Taking new knowledge back to the workplace

– Personally, what I found most useful was learning about the focus that is required to create diversity – and the strength it provides. You need to have different perspectives to create something together. That is a learning I will be taking with me back to the workplace, says Åge Stafsnes, Head of Municipal School Affairs in the municipality of Sunnfjord.

He believes there is still work to be done when it comes to diversity among municipal employees.

– The municipality of Sunnfjord is a large organisation with 2,000 employees working in a wide range of service areas. In my sector, schools and kindergartens, there is considerable diversity when it comes to students, but not as much among employees. That’s something we need to work on, says Stafsnes.

Perspectives from a wide range of disciplines

Thanks to a varied programme with a broad spectrum of topics, the participants were inspired by various perspectives on diversity.

The United World College in Fjaler is a boarding school located in Flekke with 200 students from over 90 different countries and 67 employees from 25 countries.

– We devote considerable effort to clarifying expectations and talking about misunderstandings. It is important to create arenas and meeting places that offer an opportunity to talk about challenges and difficult situations, says Leonora Laukeland Kleiven.

Daniel Toa-Kwapong has taught at the UWC for 27 years and shared his experiences with how great ideas and projects can emerge through cross-team collaboration and using diversity as a strength.


Deliberate commitment required

Øystein Garfors, Head of Section – Training at Norec, outlined how Norec approaches diversity when training participants and partners.

Director of Programmes Margunn Indrebø Alshaikh at Norec pointed out that recruiting diverse candidates in an organisation requires a deliberate commitment before, during and after the actual hiring.

– We need to think critically about ourselves on all levels, from the job announcement and interview to the interview questions and expectations, says the Director of Programmes at Norec Margunn Indrebø Alshaikh.

She believes that even after the candidate is hired, there is still important work to be done.

– How new employees are welcomed and included is important.
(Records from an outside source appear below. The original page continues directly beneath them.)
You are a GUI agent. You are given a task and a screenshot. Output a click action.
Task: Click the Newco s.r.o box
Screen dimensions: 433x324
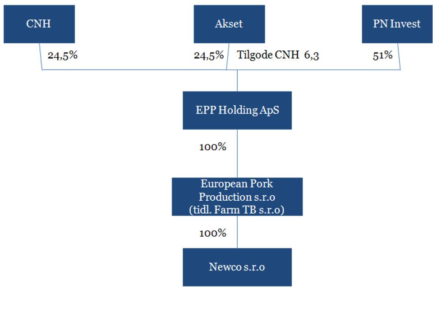[x=237, y=267]
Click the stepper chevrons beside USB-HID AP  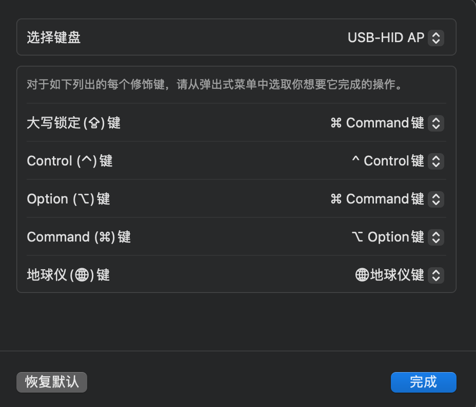435,37
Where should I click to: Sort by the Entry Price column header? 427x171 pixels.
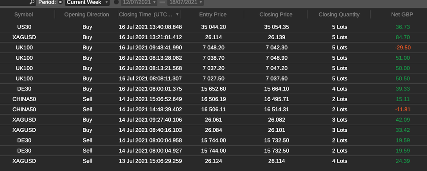tap(213, 15)
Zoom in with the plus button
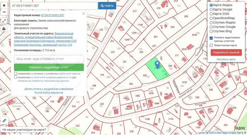The image size is (247, 135). (x=4, y=5)
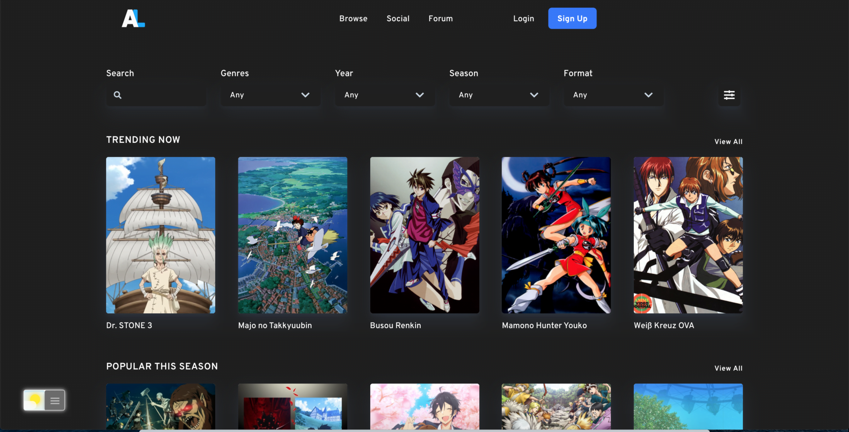Toggle the theme switcher at bottom left
The height and width of the screenshot is (432, 849).
pos(44,400)
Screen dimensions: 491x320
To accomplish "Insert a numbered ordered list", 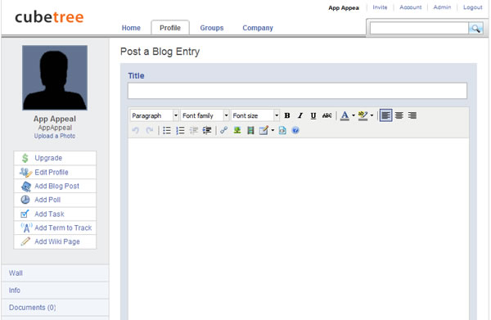I will click(180, 130).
In many cases, new employees cannot be expected to be operational from their first day on the job. For many, there is a lot that needs to be addressed first, especially outside the workplace. They also need to figure out the office culture, says Alshaikh.

A new employee has a lot of unspoken rules to learn, and this takes time.
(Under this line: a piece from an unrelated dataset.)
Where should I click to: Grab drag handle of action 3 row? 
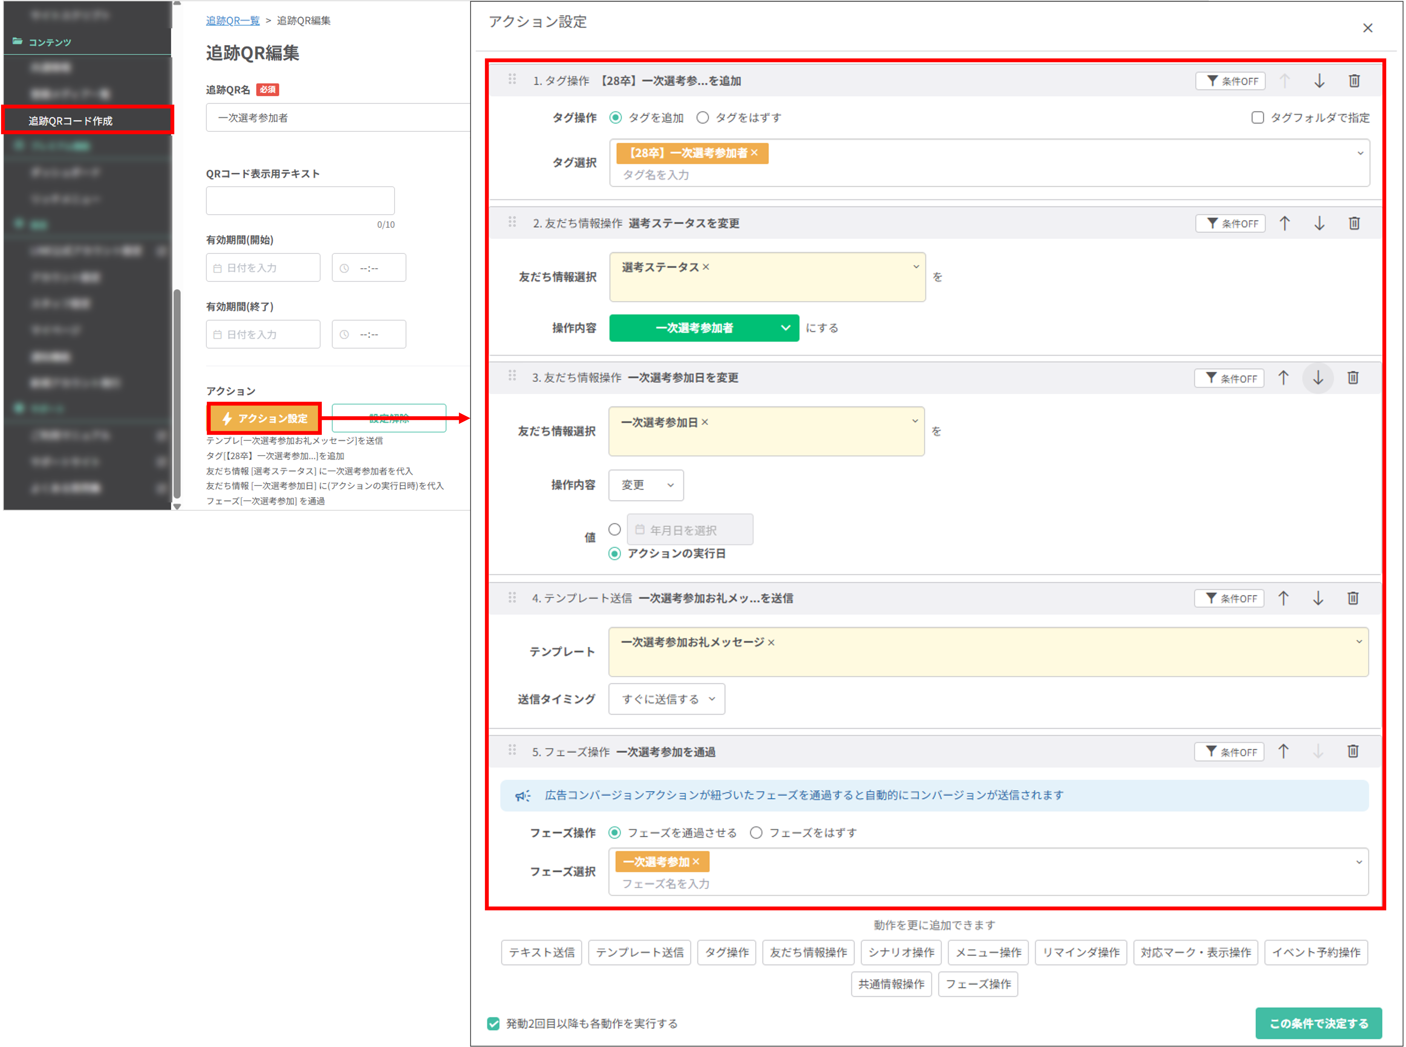(x=512, y=376)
– It’s important to have someone to help them navigate through this and to give them time to familiarise themselves with the system. That requires tolerance and generosity, adds Alshaikh.

Where are the women?

During the seminar, attention was also devoted to the significant lack of gender diversity in the IT and technology sector. Anne Mette Hjelle from IT Forum West talked about the importance of having female role models in the IT sector and referred to research by the senior researcher at the Western Norway Research Institute, Hilde G. Corneliussen.

– The IT sector has little diversity and Norway is not particularly good at attracting women to the technology sector. Many believe that girls are not interested in technology, but we know that this is not true, says Corneliussen.

She points out that everyone shrugs off responsibility, whether in primary school, lower and secondary school or higher up in the educational system, by saying, “We can’t do anything about it”.

– But they’re wrong. Everyone can do something. Offer them female role models and develop more awareness. When companies are invited to speak at a school, be conscious about who does the talking, adds Corneliussen.

Focus on diversity at Tibber from day one

The fully digital energy company Tibber has grown in record time since its establishment in 2016 and currently has 380 employees from 44 different countries and offices in five countries. For Tibber, it was only natural to be committed to diversity from day one,” says the country manager at Tibber, Elisabet Kjerstad Bøe.

– We are fully aware that diversity is complex and always have diversity in mind when hiring new people. We devote considerable effort to our job announcements and how we express ourselves in to attract diverse candidates, says Bøe.

In addition, all staff members involved in recruitment at Tibber undergo special training on how to avoid certain pitfalls.

– It is important that the persons who are doing the hiring do not slip into the habit of hiring candidates who are similar to themselves, says Bøe.